A recently published “lexicon” distributed to thousands of federal, state, and local law enforcement agencies by the Department of Homeland Security (DHS) targets citizens concerned about their Second Amendment rights and the steady encroachment of the federal government, categorizing such as “militia extremists.”
The “lexicon,” marked Unclassified/For Official Use Only (FOUO), is dated November 10, 2011, and was sent out by email to law enforcement and homeland security agencies on November 14 by LaJuan E. Washington of the DHS Office of Intelligence and Analysis.
And as seen with the criticism of the previous version of the “lexicon,” this is hardly the first time that the DHS Office for Intelligence and Analysis has come under fire for targeting citizens with no connection whatsoever to terrorism.
In 2009, DHS came under fire for a 10-page report, “Right-wing Extremism: Current Economic and Political Climate Fueling Resurgence in Radicalization and Recruitment,” which classified returning war veterans as potential threats. When government watchdogs submitted FOIAs for the sources used in preparing the report, they found that conspiracy websites and far-left outfits had been used, including the Southern Poverty Law Center, which branded the American Legion veterans organization as a “hate group.” Information also surfaced that the report had been rushed out over the objections of civil liberties officials. DHS Secretary Janet Napolitano was forced to apologize to veterans groups and withdraw the report.
Nor is this the first time that homeland security agencies have pushed the boundaries on defining “militia extremists.”

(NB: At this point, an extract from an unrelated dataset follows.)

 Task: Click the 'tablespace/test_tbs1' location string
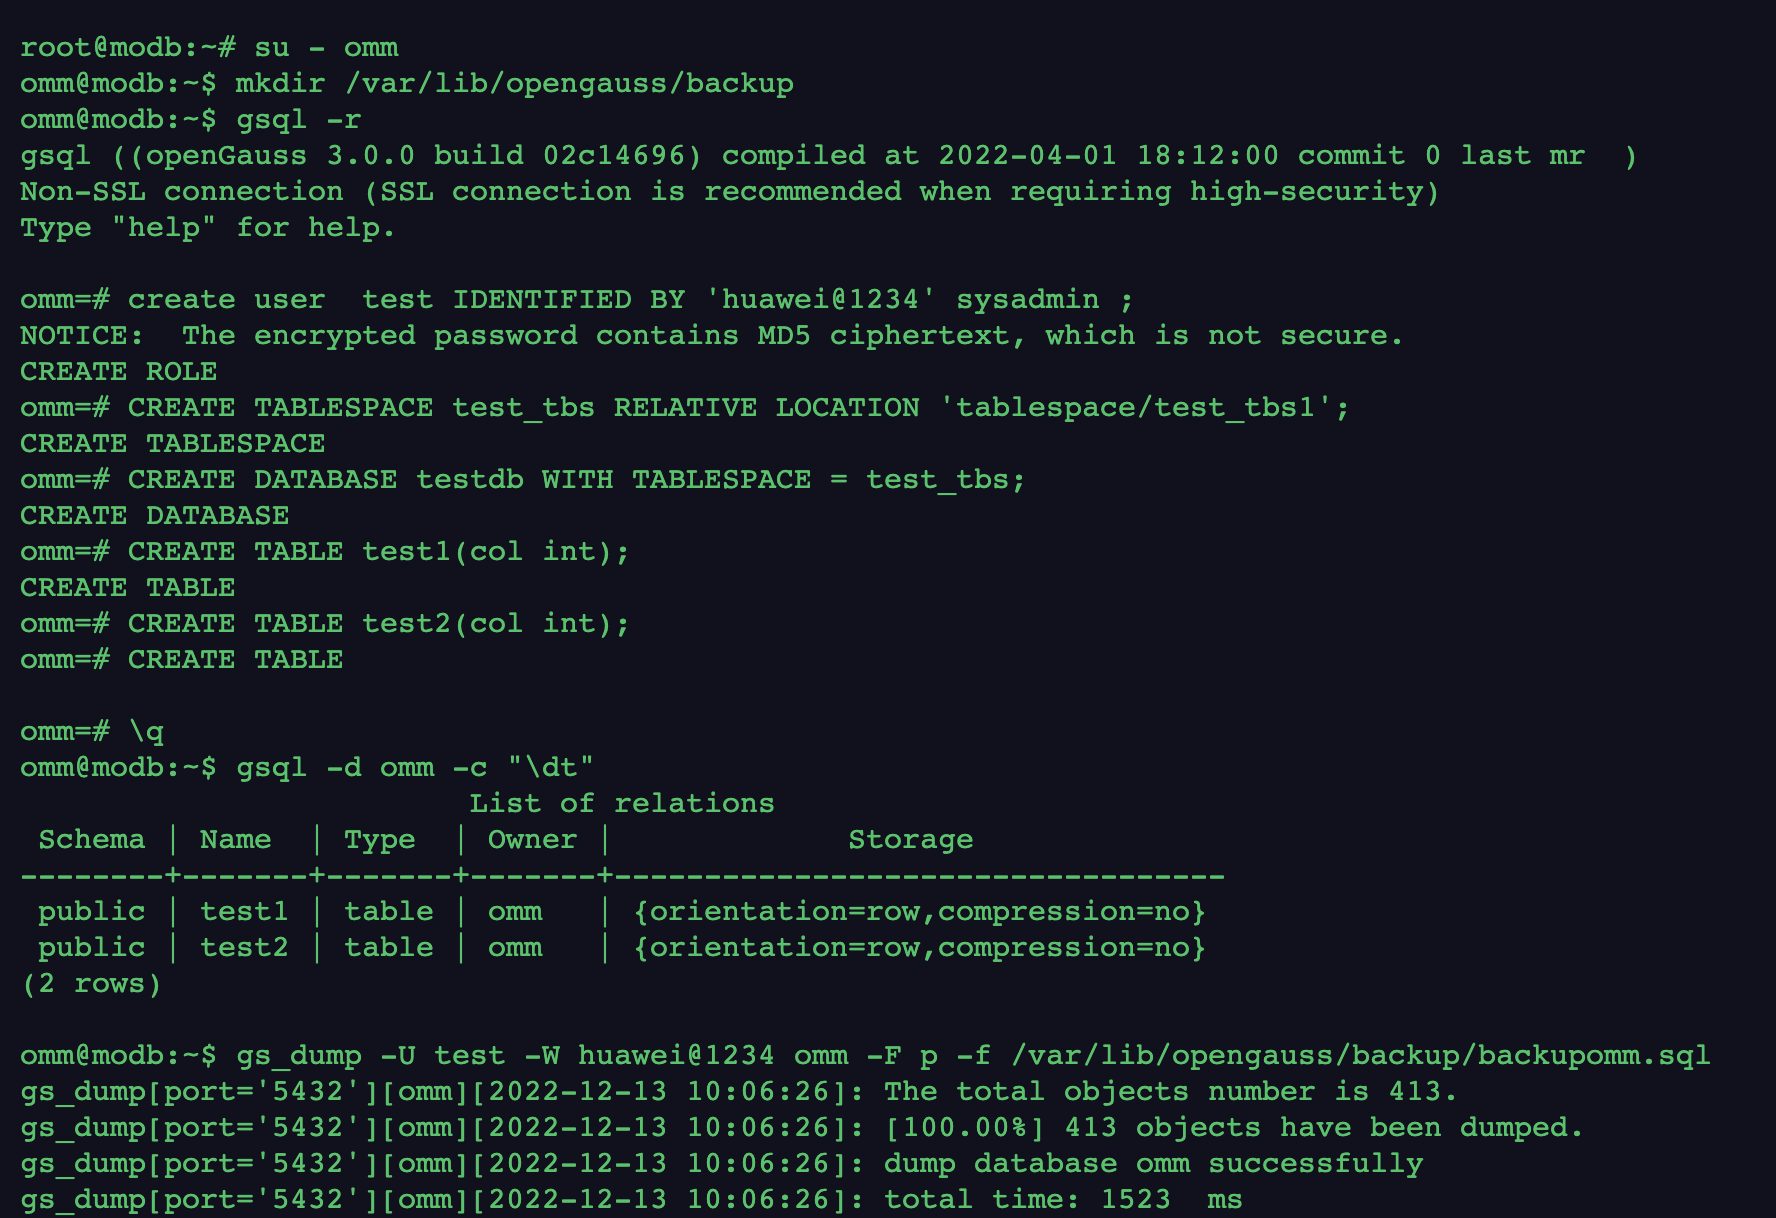click(1135, 407)
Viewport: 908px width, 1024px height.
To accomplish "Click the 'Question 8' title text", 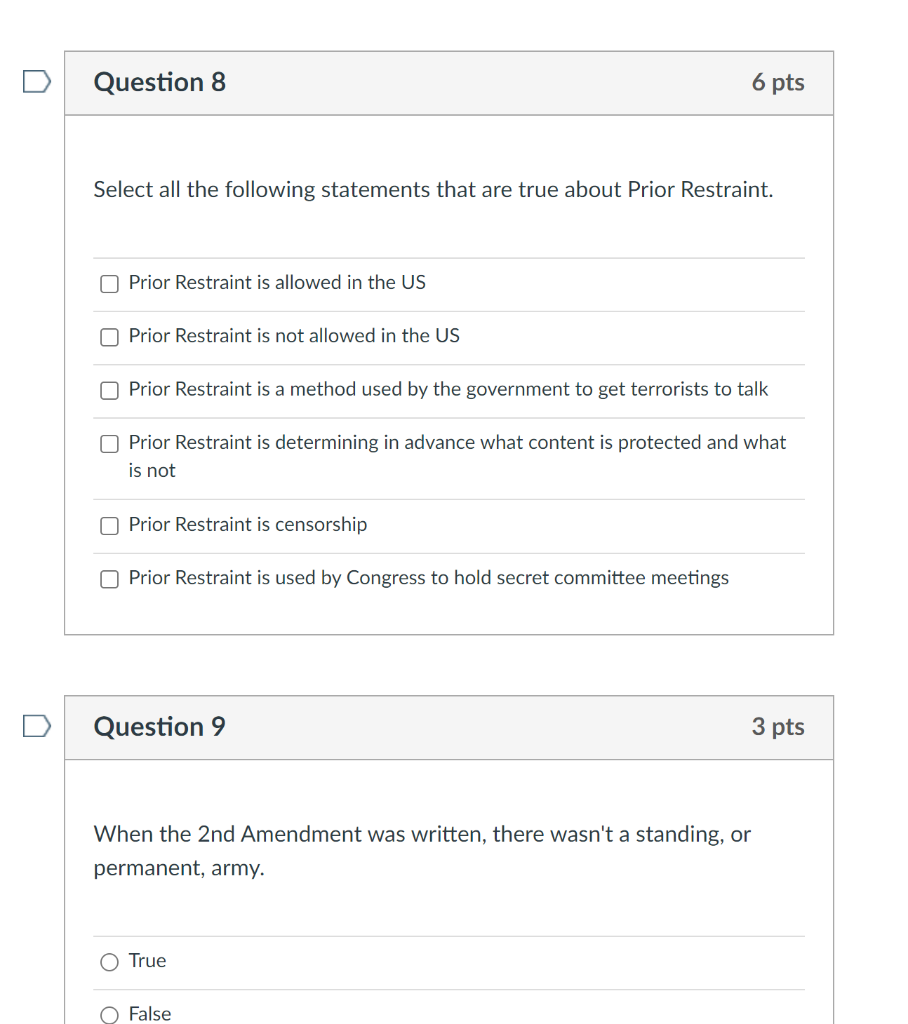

Just a few weeks prior to DHS coming under fire for that “right-wing” report, the Missouri Information Analysis Center, funded by DHS grants, issued a report titled “The Modern Militia Movement,” which branded pro-life groups and those opposed to illegal immigration as potential domestic terrorists. Indicators identified in the report included support for third-party candidates. Political signs and bumper stickers were also suspect, with the Revolutionary War-era “Gadsden flag” specifically called out as a “militia symbol.” The Missouri fusion center later announced it would stop publishing reports altogether.
In light of the recent publication of the DHS “lexicon” that violates their own guidelines, it seems clear that under Secretary Napolitano, DHS officials are intent on continuing to target innocent citizens merely exercising their constitutional rights.
Meanwhile, groups and individuals that federal prosecutors and even federal judges have identified as supporting foreign terrorist groups are actively courted and legitimized by the Obama administration. Leaders from these terror-tied organizations are even being used to help write the DHS department guidelines on “countering violent extremism.”
Is it any wonder then that just last week it was revealed that a DHS-funded study likened terrorism to “ordinary crime” while omitting any reference to the radicalizing effects of Islamic extremist ideology?